Analyzing the Bitcoin Blockchain

Bitcoin is the first modern crypto-currency, and still the most important by many aspects. One interesting property of Bitcoin and most blockchain-based cryptocurrencies is that all transactions ever made are, by definition, stored in the blockchain in a way that anyone can access them.
In this page, we describe the content of the blockchain to provide an intuitive understanding of what is going on in Bitcoin.
Since there are many misconceptions about how Bitcoin works and its nature, it is first important to stress one point: trading activities are not present in the blockchain: trading BTC against another currency is made platforms (websites) called exchanges, which handle internally these trade between their customer accounts, as simple scriptures in their databases. Thus exchanging BTC agains Dollars or Tether on such a platform is not really a Bitcoin transaction. In reality, the bitcoins you are buying or selling do not belong to you in Bitcoin terms, they really belong to the wallet/account of the exchange platform, and the fact that they belong to you is only described in the platform database.
What we study here are therefore only real Bitcoin transactions, written in the blockchain, up to January 2021.

BITUNAM presentation

BITUNAM is a research project funded by ANR, French National Research Agency. It stands for Bitcoin User Network Analysis and Mining, and its objective is to better understand the nature of interactions between actors of the Bitcoin Blockchain.
Who are we
Remy Cazabet

Transactions statistics

Number of transactions

A first property we can look at is the evolution of the number of Bitcoin transactions present in the Blockchain by month. The total number of transactions at the end of the dataset is 609,437,067.

Inputs/Outputs

Bitcoin transactions have between zero (mining) to several inputs and 1 or several outputs (more on that later). This is the evolution of th average number of inputs and outputs by transaction.

BTC sent by month

Let's now observe the evolution of the total of bitcoin sent by month (sum of the values in output).

Bitcoin Exchange rate

Bitcoin Price

The value in Dollars of the Bitcoin varies greatly along time. Here is the average Bitcoin value for each month. We can clearly observe some bubbles. It is often interesting to observe correlations between those prices and other properties.

USD sent by month

The price of Bitcoin varies greatly along time. To get a better sense of how much value is exchanged, we can plot the total value exchanged in USD, at the time of the transaction. We can observe that it is much more correlated to the change in bitcoin prices rather than change in bitcoin exchanged.

Mining

Number of Mining

The number of mining transactions. It stays mostly constant along time because the mining task is controled automatically by the Bitcoin protocol. Since each successful mining operation appends a block to the block-chain, i.e., validates a set of transaction request, the objective is to have such validations every about 10 minutes.

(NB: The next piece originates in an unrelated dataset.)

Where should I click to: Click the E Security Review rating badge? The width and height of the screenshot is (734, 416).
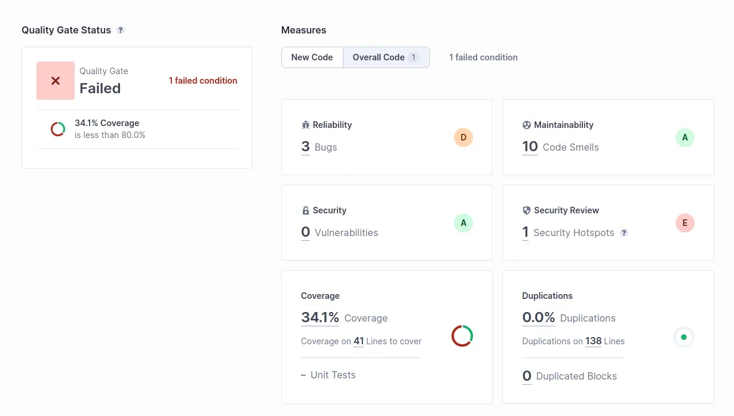click(x=684, y=222)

Individual mining reward: BTC

When a miner mines a block, it receives a reward, which is composed of 1) Newly minted coins (blue), and 2) Fees paid by customer who send bitcoins(red). The reward is controled by the Bitcoin protocol and we can clearly see effect of successive halvings, programed to progressively reduce the amount of newly created bitcoins. Fees are regulated as a market, not by the Bitcoin Protocol: if more customers want to make transactions, fees tend to increase, since each block can only contains a fixed amount of transactions. In 2021, the reward is fixed at 6.25btc, but we observe an average mining gain of 7btc, i.e., fees become increasingly important in the mining economy.

Total mining reward: USD

A well-know problem of Bitcoin is its huge waste of electric power, often compared with medium-sized country. This electic power is the consequence of miners competing with ever-more powerful hardware to have chances to win mining rewards. Again, this is a market: If all miners combined receive 1 Billion USD over this month, then the sum of what they collectively spend in electricity+hardware investment has to be around 50%/90% of this value, to remain profitable. If Bitcoin price were to remain stable, Bitcoin energy waste would naturally decrease until the end of Bitcoin emission.

Fees

Fees by transaction - USD

Each transaction must pay transaction fees to miners. The everage transaction fee en dollars varies greatly over time. Beware, this value might be misleading, since fees vary according to some transaction properties (its weight in bits, which depends on various factors).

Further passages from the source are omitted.